Automated Detection of Cyberbullying Against Women and Immigrants and
Cross-domain Adaptability
- URL: http://arxiv.org/abs/2012.02565v1
- Date: Fri, 4 Dec 2020 13:12:31 GMT
- Title: Automated Detection of Cyberbullying Against Women and Immigrants and
Cross-domain Adaptability
- Authors: Thushari Atapattu, Mahen Herath, Georgia Zhang, Katrina Falkner
- Abstract summary: This paper focuses on advancing the technology using state-of-the-art NLP techniques.
We use a Twitter dataset from SemEval 2019 - Task 5(HatEval) on hate speech against women and immigrants.
Our best performing ensemble model based on DistilBERT has achieved 0.73 and 0.74 of F1 score in the task of classifying hate speech.

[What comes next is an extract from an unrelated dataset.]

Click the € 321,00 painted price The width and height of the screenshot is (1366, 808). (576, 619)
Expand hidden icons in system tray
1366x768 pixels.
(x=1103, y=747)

- Score: 2.294014185517203
- License: http://arxiv.org/licenses/nonexclusive-distrib/1.0/
- Abstract: Cyberbullying is a prevalent and growing social problem due to the surge of
social media technology usage. Minorities, women, and adolescents are among the
common victims of cyberbullying. Despite the advancement of NLP technologies,
the automated cyberbullying detection remains challenging. This paper focuses
on advancing the technology using state-of-the-art NLP techniques. We use a
Twitter dataset from SemEval 2019 - Task 5(HatEval) on hate speech against
women and immigrants. Our best performing ensemble model based on DistilBERT
has achieved 0.73 and 0.74 of F1 score in the task of classifying hate speech
(Task A) and aggressiveness and target (Task B) respectively. We adapt the
ensemble model developed for Task A to classify offensive language in external
datasets and achieved ~0.7 of F1 score using three benchmark datasets, enabling
promising results for cross-domain adaptability. We conduct a qualitative
analysis of misclassified tweets to provide insightful recommendations for
future cyberbullying research.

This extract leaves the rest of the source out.